This addresses the third question, which was about the recall of any drugs that had been misrepresented by company-sponsored research. Paroxetine has not been recalled, but calls for the retraction from the scientific record of its maker's clinical trials with adolescent subjects have yet to cease. The FDA warns of serious side effects including suicide that would not have occurred without the drug, but apparently doesn't believe that's enough of a reason to recall it.
Just a note about the FDA and the premise of the question: The FDA does not limit approvals to drugs that are universally helpful and harmless, and they do not necessarily recall drugs that have killed people. They do require warnings of adverse events when those are known, and highlight the most important ones by drawing a black box around them. They have yet to recall Serzone (nefazodone), which caused so many liver failures, transplants, and deaths that it can no longer be sold in Europe. Here, the manufacturer withdrew it voluntarily after the death of a 15-year-old girl followed 20 other deaths and dozens of liver failures, but the FDA doesn't object to the availability of generics; doctors can prescribe it and pharmacies can still sell it.

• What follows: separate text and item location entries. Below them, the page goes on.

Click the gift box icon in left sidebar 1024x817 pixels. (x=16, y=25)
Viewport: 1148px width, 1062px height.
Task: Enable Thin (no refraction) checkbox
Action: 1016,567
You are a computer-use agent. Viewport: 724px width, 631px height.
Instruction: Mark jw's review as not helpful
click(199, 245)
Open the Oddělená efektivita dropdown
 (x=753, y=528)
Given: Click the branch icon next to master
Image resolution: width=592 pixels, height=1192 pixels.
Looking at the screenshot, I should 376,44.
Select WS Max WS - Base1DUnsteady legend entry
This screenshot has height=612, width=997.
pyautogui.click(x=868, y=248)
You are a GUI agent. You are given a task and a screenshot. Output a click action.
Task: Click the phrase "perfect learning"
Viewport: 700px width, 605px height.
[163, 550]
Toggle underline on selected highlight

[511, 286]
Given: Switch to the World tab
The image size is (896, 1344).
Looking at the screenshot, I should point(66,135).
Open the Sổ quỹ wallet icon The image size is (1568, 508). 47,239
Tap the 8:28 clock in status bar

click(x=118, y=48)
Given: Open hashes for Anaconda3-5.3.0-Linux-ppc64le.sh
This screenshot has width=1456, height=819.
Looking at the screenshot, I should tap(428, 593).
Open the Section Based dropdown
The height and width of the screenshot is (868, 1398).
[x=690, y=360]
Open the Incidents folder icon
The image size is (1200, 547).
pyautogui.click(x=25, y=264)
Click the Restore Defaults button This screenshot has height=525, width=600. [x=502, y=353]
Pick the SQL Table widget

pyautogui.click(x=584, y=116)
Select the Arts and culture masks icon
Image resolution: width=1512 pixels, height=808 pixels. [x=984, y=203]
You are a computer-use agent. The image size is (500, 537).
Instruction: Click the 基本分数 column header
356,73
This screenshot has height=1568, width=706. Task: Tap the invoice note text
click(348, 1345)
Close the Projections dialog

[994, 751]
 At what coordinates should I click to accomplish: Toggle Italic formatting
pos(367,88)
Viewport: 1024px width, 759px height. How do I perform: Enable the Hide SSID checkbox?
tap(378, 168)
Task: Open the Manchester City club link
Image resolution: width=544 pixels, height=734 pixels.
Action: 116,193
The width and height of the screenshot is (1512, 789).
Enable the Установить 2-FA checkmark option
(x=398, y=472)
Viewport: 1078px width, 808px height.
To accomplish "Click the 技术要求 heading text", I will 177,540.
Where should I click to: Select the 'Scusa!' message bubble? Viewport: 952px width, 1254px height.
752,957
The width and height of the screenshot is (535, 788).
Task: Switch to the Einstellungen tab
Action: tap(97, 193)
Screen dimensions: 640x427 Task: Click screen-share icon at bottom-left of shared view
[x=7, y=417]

GSK (formerly Glaxo Smith Kline) was found to have mis-reported results from their Phase III trials of the safety and effectiveness of paroxetine for adolescents. Paroxetine is a selective serotonin re-uptake inhibitor (SSRI) sold as Paxil in the US and Seroxat in the UK (and many other names around the world). The FDA relied on the reports and the drug was approved for the expanded market of adults and adolescents. Also, there was a heavy contribution of GSK-funded ghostwriters on the original study, which listed high-profile academic psychiatrists as its authors.
Reports of unexpected suicides among adolescents on the drug began to surface. In 2002, the British series "Panorama" presented an investigative report called "The Secrets of Seroxat" that had a large impact on the British public. BBC received nearly 1400 emails and published all of them. The episode is currently viewable on youtube.
In 2004, New York State Attorney General Eliot Spitzer sued GSK for withholding negative information about the drug's effect on children. The company promised to post clinical trial data on their web site and paid $2.5M to the state.
Last year the British Medical Journal published a multi-author study that presented a re-analysis of the trial data, and new findings about the drug's safety and effectiveness, in a purportedly unbiased manner. In sum: not especially effective, and more likely to induce suicidality than placebo or the comparison drug, an older, non-SSRI antidepressant. From the study:
The efficacy of paroxetine and imipramine was not statistically or >clinically significantly different from placebo for any prespecified >primary or secondary efficacy outcome.
Suicidal adolescent test subjects on paroxetine in GSK's write-ups were described as emotionally labile, if their adverse events were even mentioned. This was explicitly stated in an email among several dozen that were leaked Emotional lability can mean nothing more than rapidly changing moods, none of which are depression or despair, and isn't interchangeable or closely linked with "suicidality" in mental health parlance. In the current Diagnostic and Statistical Manual, these related terms are offered as equivalent to emotional lability:
prone to mood fluctuations, emotions that are easily aroused and >intense, unstable emotional experiences and frequent mood changes, and >incapacitation by extremity of emotions
The authors of the BMJ article built a web site, Study329.org, that describes the process of obtaining access to the raw data, along with information about the original study, the original investigators, and press coverage of the BMJ article. The anonymized patient-level raw data they needed were not posted to the company's web site, and gaining access to the data and copying it over to the authors' computers, given the difficulties imposed by GSK, were among the largest challenges of the project.